Thomas Jefferson university Medical Archives

Thomas Jefferson University Medical School is a storied institution in downtown Philadelphia. It has developed some of the most important methods, tools, and research in the medical profession and applies these successes to the training of doctors, nurses, and researchers in its labs, hospitals, and classrooms. At the center of the urban campus is the Scot Memorial Library where students access the accumulated knowledge of the medical school over time. Located on the fourth floor of the library are the medical archives, a collection of historic texts, drawings, surgical tools, and other objects that tell the story of medicine at Thomas Jefferson University. Previously located in a windowless, non-descript room accessible via keycard, the archival center was largely devoted to high density storage and the processing of objects for storage and/or display throughout the campus’s main facilities.
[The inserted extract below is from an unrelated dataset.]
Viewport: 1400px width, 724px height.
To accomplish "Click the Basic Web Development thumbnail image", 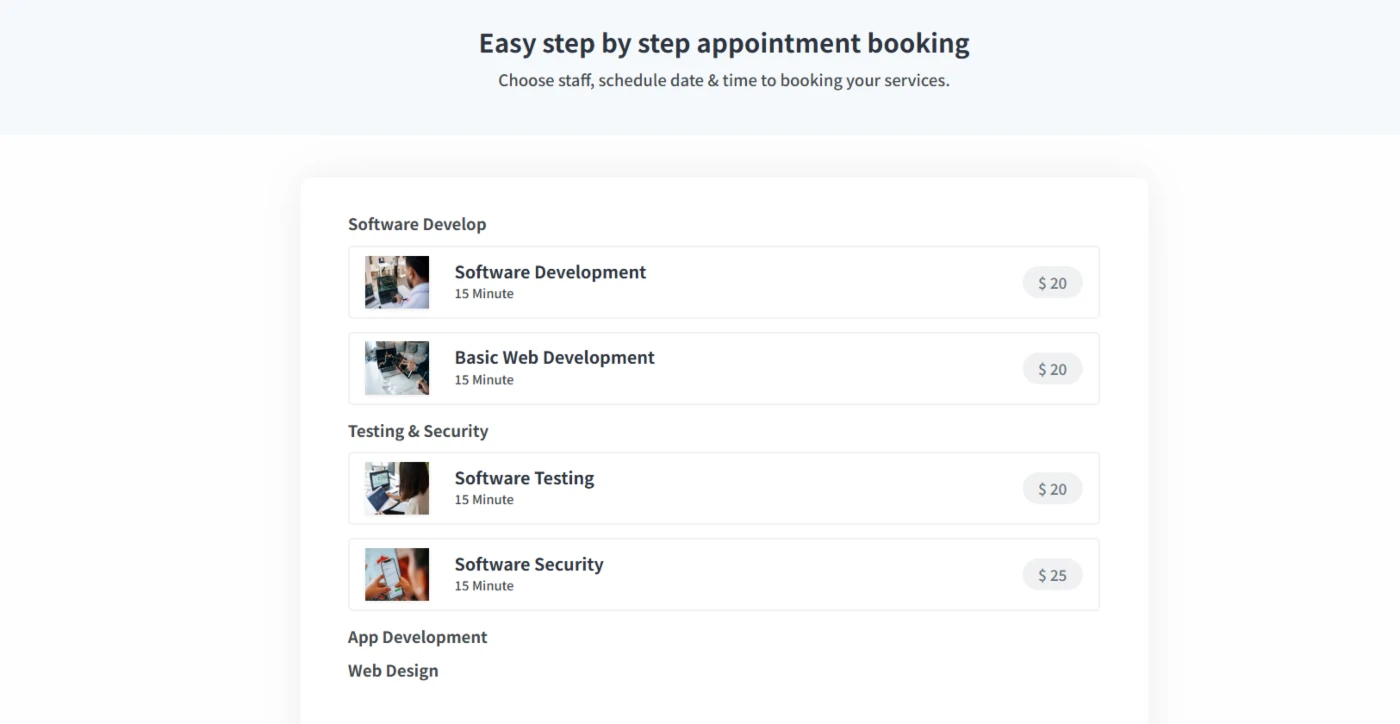I will tap(397, 368).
Thanks to a donation from an important, tenured Thomas Jefferson researcher, the new archival space will now be more public and accessible to the students. Studio Modh was brought in shortly after the donation was announced to program and conceive of a design for the new Archival Center.
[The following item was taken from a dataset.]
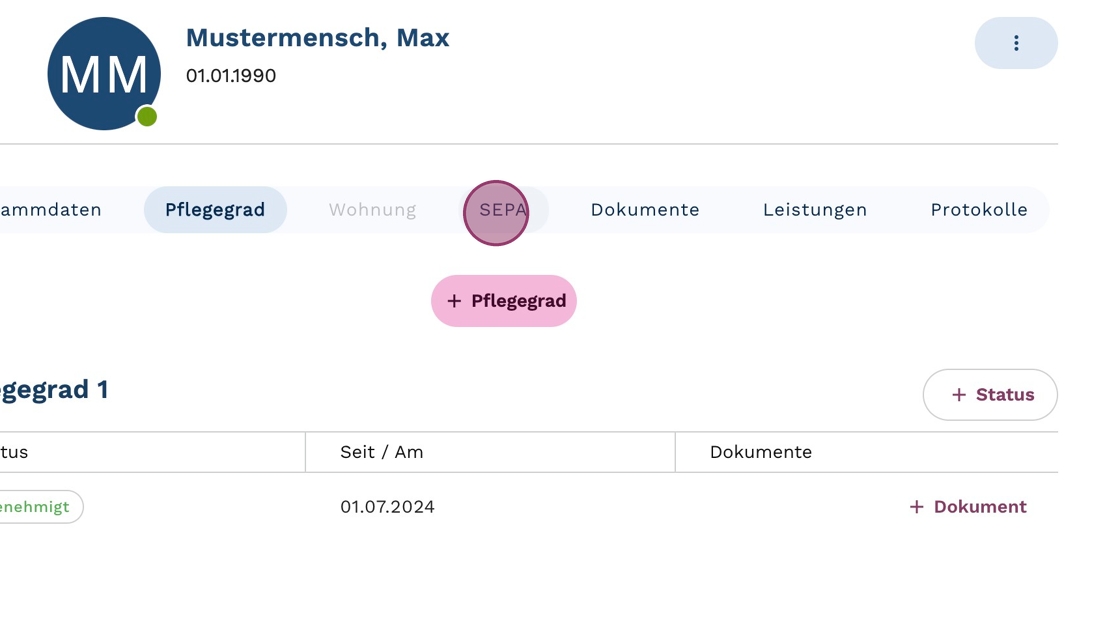Screen dimensions: 1120x626
Task: Switch to the Dokumente tab
Action: (x=645, y=210)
The process began by examining spaces for learning that are centered on a collection of special artifacts. Historic libraries, presidential archives, and reading rooms gave the client and the design team a frame of reference for creating spaces that foster gathering as well as learning. This design conversation concluded two important motivations for any design solution: create an easily accessible public space for viewing curated objects from the collection and provide a learning space that could facilitate the display of the analog and the digital in equally compelling ways.

Philadelphia, PA

2024

 

The new Siegman Archives will be made of five elements. The Forum will be used for large group learning using digital and analog methods of learning The “Chamber”, an exhibition space that will be open to the student public for viewing artifacts from the collection. A scholar’s reading room for secure, close inspection of artifacts. A new, large high density vault for the current and future Collection. Demarcating the interior of the Archive and the existing quiet study areas will be a dynamic architectural acoustic wall of display cases and recycled plastics felt panels that animate the wall and attenuate sound.

The “Chamber” includes deep set window sills for object display and specially designed display walls that echo the book stacks of the library.

The common corridor of the Library is called the “Medicine Cabinet” and is a interplay of acoustic surfaces and recessed display cabinets.

The walls of the archive face an existing quiet study room. Studio Modh developed a texture of folded PET panel strips forms a absorptive/disruptive acoustic surface that nods to the exterior brick details of the existing library. Display cases of varying sizes are incorporated into the wall. The team worked with a manufacturer to develop a minimum number of panel modules with enough variation to create a comprehensive sculptural whole.

A new “Reading Room” is for scholars to perform intensive research over an extended period of days. Managing the care security and security of the collection while maintaining accessible scholarship is a key goal of the project. Historic tables that are part of the Collection have been refinished and are going to be reused within this reading room. Brightly colored yellow high density shelving units are visible through an interior window.

A new “Forum” is designed to facilitate the analog and the digital in a luminous, seamless space for visiting faculty and students.

To break up the relentless cadence of the fenestration in the existing building, the walls are deepened to modulate the form and mitigate the intensity of sunlight on the artifacts on display.

 

Construction progress with anticipated completion in April 2024.